Sam pomysł zorganizowania takiego przywitania był bardzo spontaniczny.
– Była to impreza niespodzianka, więc zaskoczenie było ogromne. Bardzo się cieszymy z tego pierwszego sukcesu, pierwszej części projektu i jesteśmy mu niezmiernie wdzięczni, więc dlatego postanowiliśmy tak mu się odwdzięczyć, że tak godnie reprezentuje nasze miasto i kraj – dodaje Trzos.
Wzruszenia i radości nie ukrywał również Pochylski.

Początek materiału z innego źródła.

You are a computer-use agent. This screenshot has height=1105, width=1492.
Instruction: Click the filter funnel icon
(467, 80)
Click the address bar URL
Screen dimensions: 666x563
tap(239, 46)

– Ryczeć mi się chce. Nie wiem czemu łzy mi nie płyną, chyba jeszcze te emocje mnie tak trzymają. Jesteście mega i na kolanach powinienem wam dziękować. Radek mnie zaskoczył, szliśmy w ogóle po coś innego, w ogóle tak przypalił, że… Jak szedłem i widziałem baner to jeszcze mówię: o, wariaci stoją na zimnie. Patrzę jednak na baner i widzę coś co przypomina mój projekt. Idę i o kurde, to oni. Nawet nie widziałem 3/4 osób, które się tutaj pojawiły. Dopiero później zobaczyłem przyjaciół, których dawno nie widziałem, szefa eskadry. Było mega, wszystkim wam bardzo mocno dziękuję.
Pierwszym maratonem, w którym wystartował „Biegnący Patriota” był bieg na Antarktydzie.

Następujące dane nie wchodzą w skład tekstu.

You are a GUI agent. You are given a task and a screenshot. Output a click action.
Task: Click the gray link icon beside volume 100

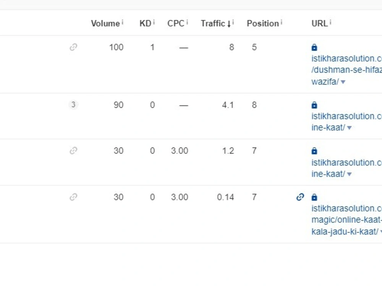73,47
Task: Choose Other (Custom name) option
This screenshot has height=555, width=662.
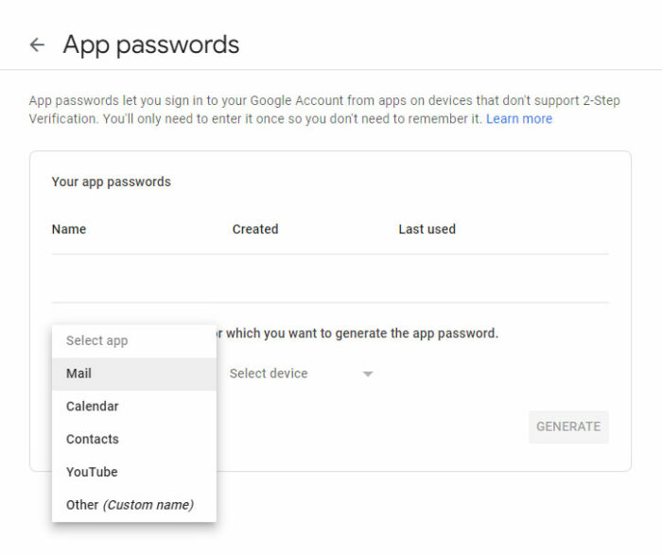Action: point(134,504)
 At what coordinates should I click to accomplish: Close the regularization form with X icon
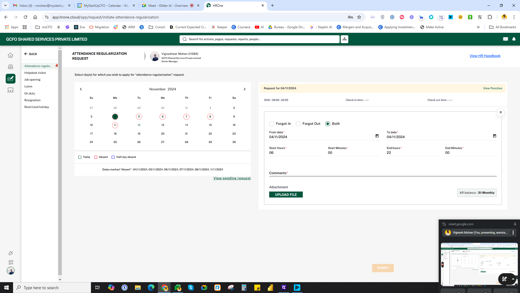point(501,112)
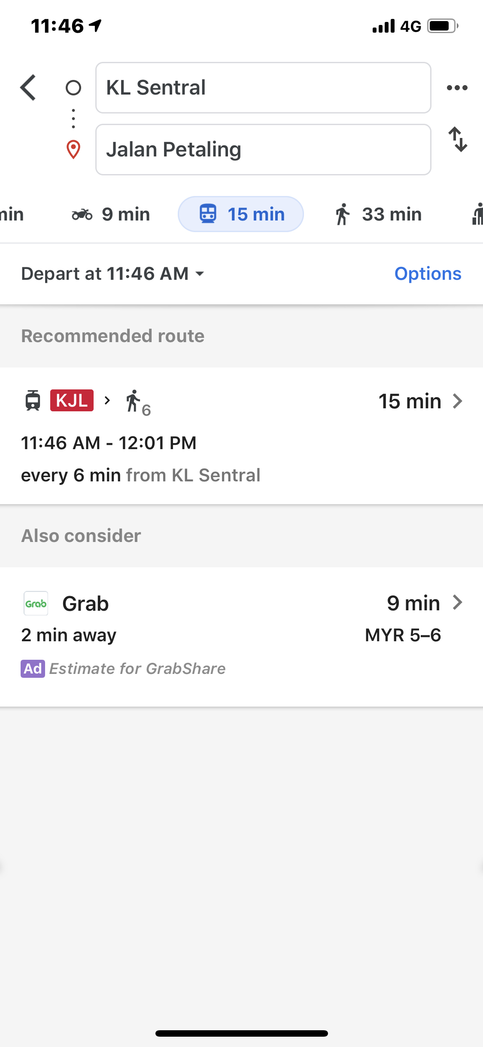
Task: Tap the origin circle marker icon
Action: click(x=73, y=88)
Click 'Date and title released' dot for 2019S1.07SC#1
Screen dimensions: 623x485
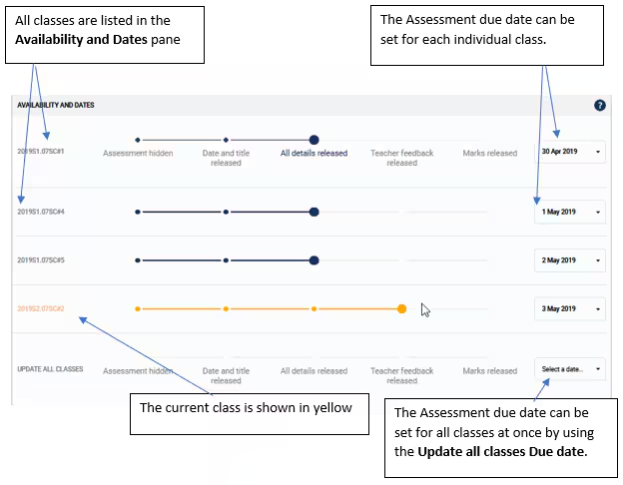(226, 140)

– Był to turbo ciężki bieg, nawet bieg z plecakiem, czyli Maraton Komandosa nie był tak ciężki i 10 kg nie robiło problemu. Tutaj były straszne warunki, góry, doły, śliskie kamienie, lód, foki, pingwiny. Doskwierał też potężny wiatr około 100 km/h, który powodował, że z -5 robiło się -40 albo więcej – mówi Pochylski.

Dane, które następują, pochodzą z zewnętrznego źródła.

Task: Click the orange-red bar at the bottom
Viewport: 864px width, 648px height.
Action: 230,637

Kilka dni później Pochylski wystartował w Chile.
– Tam były zupełnie inne warunki. Pogoda dopisało, było pięknie i była delikatna bryza od Pacyfiku. Zupełnie inne warunki od tych sprzed 3 dni z Antarktydy.
Wsparcia finansowego na realizację projektu udzielił Urząd Miejski w Radomiu.
– Najlepszą promocją Radomia są ludzie, którzy tutaj mieszkają i ci, którzy mają swoje pasje i są pozytywnie zakręceni. To jest przykład tego, że w Radomiu można robić świetne rzeczy i cieszę się, że mogliśmy chociaż w niewielkiej części pomóc w tym przedsięwzięciu, bo tak naprawdę gdybyśmy chcieli kupić promocję naszego miasta to zapłacilibyśmy o wiele, wiele więcej. Trzymam kciuki za zdrowie i żeby te wszystkie maratony zakończyły się sukcesem – komentuje Mateusz Tyczyński, dyrektor kancelarii prezydenta Radomia.
Pochylski już planuje kolejne starty. 9 marca chce wystartować w Jerozolimie, a na przełomie maja i czerwca w Agadirze.